Michael Cady would repeatedly confess to vagrancy and have himself committed for six months at a time to the Tombs. He had been doing so for about seven years, and intended to do so indefinitely. He was even allowed outside on occasion to do paid errands. As he was only committed to prison for vagrancy, Cady was allowed to vote, and he registered using his Tombs address.
The domicile or home requisite as a qualification for voting purposes means a residence which the voter voluntarily chooses and has a right to take as such, and which he is at liberty to leave, as interest or caprice may dictate, but without any present intention to change it.
The Tombs is not a place of residence. It is not constructed or maintained for that purpose. It is a place of confinement for all except the keeper and his family, and a person cannot under the guise of a commitment, or even without any commitment, go there as a prisoner, having a right to be there only as a prisoner, and gain a residence there.
Even though Cady was planning on remaining indefinitely at the Tombs, the Court said it was not a residence.
In order to protect out-of-state litigants from possible bias in state courts, lawsuits can be heard in federal court if the parties are from different states and the amount in question is above a certain amount. Whether the parties are in fact from different states is sometimes controversial and dependent upon the facts of where the parties are and whether they intend to remain there. For example, if a person spends six months a year in Arizona and six months year in California, which is their residence? As a person can only have one residence for legal purposes, their residence is the place where they choose to be and intend to remain. Temporary residents of a place who intend to return home are not deemed to have taken up a new residence.
It makes eminent good sense to say as a matter of law that one who is in a place solely by virtue of superior force exerted by another should not be held to have abandoned his former domicile. The rule shields an unwilling sojourner from the loss of rights and privileges incident to his citizenship in a particular place, such as, for example, paying resident tuition at a local university, invoking the jurisdiction of the local divorce courts, or voting in local elections.
New York may have a lot of prisoners, but unlike Michael Cady, very few if any choose to be in prison. They do not choose to be incarcerated hours away from their family, friends and communities. Given the opportunity upon release -- and almost all prisoners will eventually be released-- they will return to the area from which they came.
The U.S. Census does not bother to determine where a prisoner's residence actually is, but to fairly draw state legislative boundaries, the state legislature is required to determine the true residence of its citizens. If unsure where to look for a prisoner's residence, perhaps the legislature can take a hint from law enforcement. When a prisoner escapes, the first place the police check is with the prisoner's home and family.
Counting urban prisoners as rural residents turns the entire idea that districts should be of equal population on its head. In three proposed Senate districts, and 10 Assembly districts, at least 2% of the "constituents" are prisoners. The proposed district of Redistricting Taskforce member Chris Ortloff has the highest percentage of prisoners in the legislature: 6.99%. The population to be "represented" by Assemblyperson Ortloff includes 5,594 Black adults, 82.6% of who are barred by law from ever voting for or against him. By the time these prisoners complete their sentences and are again allowed to vote, they will be back home in a different district. The prisoners should never have been counted locally for the same reason vacationers are not counted locally: they are only there temporarily.

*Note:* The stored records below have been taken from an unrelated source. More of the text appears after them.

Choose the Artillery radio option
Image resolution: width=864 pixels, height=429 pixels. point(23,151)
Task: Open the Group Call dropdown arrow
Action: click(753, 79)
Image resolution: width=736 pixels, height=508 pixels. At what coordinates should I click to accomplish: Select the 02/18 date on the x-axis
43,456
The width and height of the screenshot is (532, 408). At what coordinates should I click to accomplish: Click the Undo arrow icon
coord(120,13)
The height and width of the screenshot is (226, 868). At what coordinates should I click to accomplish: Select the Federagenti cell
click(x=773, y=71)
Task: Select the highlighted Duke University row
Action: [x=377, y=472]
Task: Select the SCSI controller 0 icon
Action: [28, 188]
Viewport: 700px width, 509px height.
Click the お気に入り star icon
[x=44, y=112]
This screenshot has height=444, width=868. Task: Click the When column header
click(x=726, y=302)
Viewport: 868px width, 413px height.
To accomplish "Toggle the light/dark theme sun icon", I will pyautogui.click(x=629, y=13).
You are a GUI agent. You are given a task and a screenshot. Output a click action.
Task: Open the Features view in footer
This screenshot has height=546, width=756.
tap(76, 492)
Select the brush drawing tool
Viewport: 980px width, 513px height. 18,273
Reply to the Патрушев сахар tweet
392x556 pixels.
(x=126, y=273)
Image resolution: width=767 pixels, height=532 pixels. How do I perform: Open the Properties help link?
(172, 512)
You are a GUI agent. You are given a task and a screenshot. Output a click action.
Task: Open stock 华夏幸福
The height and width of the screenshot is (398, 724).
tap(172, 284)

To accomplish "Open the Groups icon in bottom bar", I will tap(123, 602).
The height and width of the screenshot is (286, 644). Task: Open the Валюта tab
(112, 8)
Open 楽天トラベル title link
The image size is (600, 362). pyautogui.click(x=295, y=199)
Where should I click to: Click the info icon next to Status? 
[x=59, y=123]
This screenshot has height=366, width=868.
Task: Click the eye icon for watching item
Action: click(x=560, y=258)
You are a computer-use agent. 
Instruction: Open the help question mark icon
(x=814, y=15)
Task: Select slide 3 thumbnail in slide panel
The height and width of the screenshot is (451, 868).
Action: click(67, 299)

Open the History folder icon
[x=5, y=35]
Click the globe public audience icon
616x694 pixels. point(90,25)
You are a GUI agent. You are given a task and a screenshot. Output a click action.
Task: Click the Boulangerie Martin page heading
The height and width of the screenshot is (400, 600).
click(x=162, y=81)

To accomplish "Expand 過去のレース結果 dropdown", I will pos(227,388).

The basic principle of American representative democracy is that every vote must be of equal weight. The starting point for state legislative redistricting is the landmark 1963 Supreme Court case Reynolds v. Sims. Reynolds struck down an apportionment scheme for the Alabama state legislature that was based on counties and not population. In 1960 Alabama, Lowndes County with 15,417 people had the same number of state senators as Jefferson County with 634,864 people. Believing the situation in Alabama to be illustrative of a large number of other states drawing legislative boundaries in such as way as to dilute the political power of citizens based on where they lived, the Supreme Court wrote a very broad opinion to guide the states in fairly apportioning the state legislatures.
If districts are of equal size, each citizen has equal access to a representative to advocate for her or his needs. When districts are of substantially different sizes, the weight of each vote starts to differ. In underpopulated districts, each vote is worth more, and in overpopulated districts, a vote is worth less. In 1960 Alabama, a Lowndes County senator had the same political power as one from Jefferson County, but the Lowndes County senator could devote her or himself to advancing the interests of only 15,417 people. As a result, a vote in Lowndes county was worth over 41 times a vote in Jefferson county. Reynolds v. Sims barred this practice and put it plainly: "[T]he weight of a citizen's vote cannot be made to depend on where he lives."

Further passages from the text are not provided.